Project

General

Profile

Actions

Bug #790

closed

babeltrace crash while reading 3 traces

Added by Francis Giraldeau almost 10 years ago. Updated about 4 years ago.

Status:
Invalid
Priority:
Normal
Category:
-
Target version:
Start date:
04/28/2014
Due date:
% Done:

0%

Estimated time:

Description

Reading a trace directory containing three traces makes babeltrace crash. Reading individual traces does not trigger the problem. The problem is reproducible with current master branch (up to commit 62f11f7472d3c). The trace is is added to the bug report. The GDB crash report is following.

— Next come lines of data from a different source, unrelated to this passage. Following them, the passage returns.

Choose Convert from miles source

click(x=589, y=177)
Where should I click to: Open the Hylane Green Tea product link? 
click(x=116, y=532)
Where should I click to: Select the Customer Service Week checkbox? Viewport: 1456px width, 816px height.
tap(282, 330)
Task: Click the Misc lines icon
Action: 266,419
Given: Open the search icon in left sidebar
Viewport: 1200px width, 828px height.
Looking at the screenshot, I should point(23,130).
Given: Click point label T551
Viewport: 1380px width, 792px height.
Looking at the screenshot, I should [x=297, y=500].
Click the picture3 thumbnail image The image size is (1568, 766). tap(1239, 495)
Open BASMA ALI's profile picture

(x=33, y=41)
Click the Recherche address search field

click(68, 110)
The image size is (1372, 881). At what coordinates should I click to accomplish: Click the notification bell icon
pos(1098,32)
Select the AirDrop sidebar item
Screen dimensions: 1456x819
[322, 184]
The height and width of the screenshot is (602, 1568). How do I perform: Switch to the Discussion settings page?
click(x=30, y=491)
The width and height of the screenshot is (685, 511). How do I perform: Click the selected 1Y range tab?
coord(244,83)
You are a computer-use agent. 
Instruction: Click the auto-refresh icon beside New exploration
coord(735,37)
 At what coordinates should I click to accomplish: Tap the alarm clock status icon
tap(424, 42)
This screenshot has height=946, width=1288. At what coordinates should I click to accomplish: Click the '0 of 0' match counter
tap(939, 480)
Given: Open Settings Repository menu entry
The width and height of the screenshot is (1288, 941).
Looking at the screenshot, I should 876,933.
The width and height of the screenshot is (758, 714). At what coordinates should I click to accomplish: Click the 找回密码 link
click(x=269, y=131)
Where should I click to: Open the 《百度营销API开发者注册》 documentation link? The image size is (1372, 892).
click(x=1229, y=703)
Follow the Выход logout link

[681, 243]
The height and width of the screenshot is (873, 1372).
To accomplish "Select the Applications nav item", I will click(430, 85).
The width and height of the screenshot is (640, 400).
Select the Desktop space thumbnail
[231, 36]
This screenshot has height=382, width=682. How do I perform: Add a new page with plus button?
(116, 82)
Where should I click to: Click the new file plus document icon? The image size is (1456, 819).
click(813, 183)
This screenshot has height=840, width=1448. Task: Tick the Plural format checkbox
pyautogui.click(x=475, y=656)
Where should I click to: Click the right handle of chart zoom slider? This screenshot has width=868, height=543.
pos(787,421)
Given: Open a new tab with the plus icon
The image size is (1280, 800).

[francis@berta babeltrace]$ libtool --mode=execute gdb ./converter/babeltrace 
GNU gdb (Ubuntu 7.7-0ubuntu3) 7.7
Copyright (C) 2014 Free Software Foundation, Inc.
License GPLv3+: GNU GPL version 3 or later <http://gnu.org/licenses/gpl.html>
This is free software: you are free to change and redistribute it.
There is NO WARRANTY, to the extent permitted by law.  Type "show copying" 
and "show warranty" for details.
This GDB was configured as "x86_64-linux-gnu".
Type "show configuration" for configuration details.
For bug reporting instructions, please see:
<http://www.gnu.org/software/gdb/bugs/>.
Find the GDB manual and other documentation resources online at:
<http://www.gnu.org/software/gdb/documentation/>.
For help, type "help".
Type "apropos word" to search for commands related to "word"...
Reading symbols from /home/francis/gitsrc/babeltrace/converter/.libs/lt-babeltrace...done.
(gdb) run /home/francis/lttng-traces/django-index > /dev/null
Starting program: /home/francis/gitsrc/babeltrace/converter/.libs/lt-babeltrace /home/francis/lttng-traces/django-index > /dev/null
[Thread debugging using libthread_db enabled]
Using host libthread_db library "/lib/x86_64-linux-gnu/libthread_db.so.1".
[error] Only CTF traces with a single clock description are supported by this babeltrace version.
[error] No clocks can be correlated and multiple traces are added to the collection. If you are certain those traces can be correlated, try using "--clock-force-correlate".
[warning] [Context] cannot open trace "/home/francis/lttng-traces/django-index/django-db/peer-django-db.phd.local-20140428-172732/kernel" from /home/francis/lttng-traces/django-index for reading.
[warning] errors occurred when opening trace "/home/francis/lttng-traces/django-index" for reading, continuing anyway.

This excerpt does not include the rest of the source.